Alexandra soutint son regard :

– Aucun problème, je les appelle juste après ça, lança-t-elle en reprenant un croissant.

– Mais où met-elle tout ça ? demanda Fred en s’attardant sur les courbes gracieuses de la jeune femme.

– Je fais du sport, c’est tout, et tu devrais en faire autant.

– Prends ça dans les dents, rigola Fred en se tapotant sur le ventre où pointait un léger embonpoint.

Darlan préféra couper court :

– Pour ma part, je vais me renseigner pour savoir à quel endroit les machines sont assemblées. Je suis certain que si nous parvenons à mettre la main sur les plans complets des machines, la solution nous sautera aux yeux.

– Et que comptes-tu faire si tu trouves ? Recommencer l’opération d’hier soir ?

– Mise à part la fin, le reste était assez sympa, non ?

– Si tu veux parler de ta blessure, je me suis déjà excusée.

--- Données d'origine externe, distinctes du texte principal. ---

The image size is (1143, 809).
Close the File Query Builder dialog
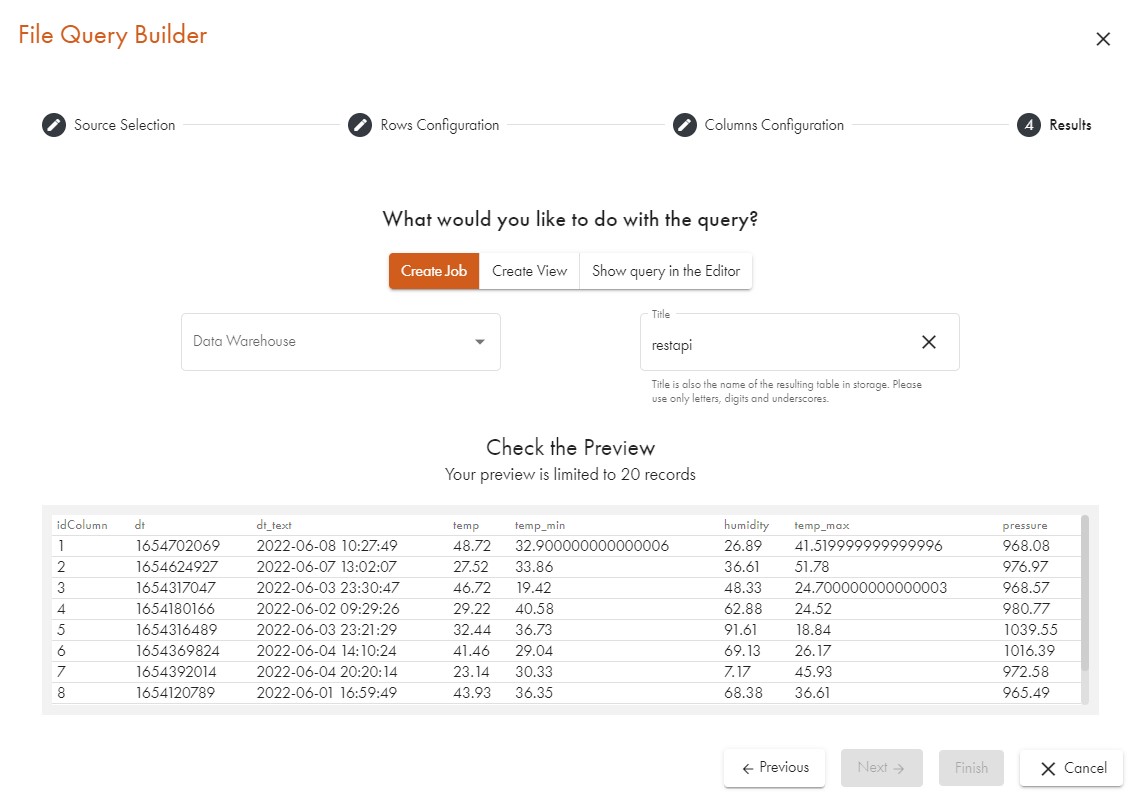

Et je ne sais pas où nous serions maintenant si je n’avais rien fait.

– Oui, c’est vrai, nous te devons tout, ironisa Darlan. La prochaine fois, je te laisse diriger, ça sera certainement mieux.

Alexandra regarda le policier sans cacher son animosité et en le fusillant de son regard bleu clair. Elle continua tranquillement son petit déjeuner sans répondre.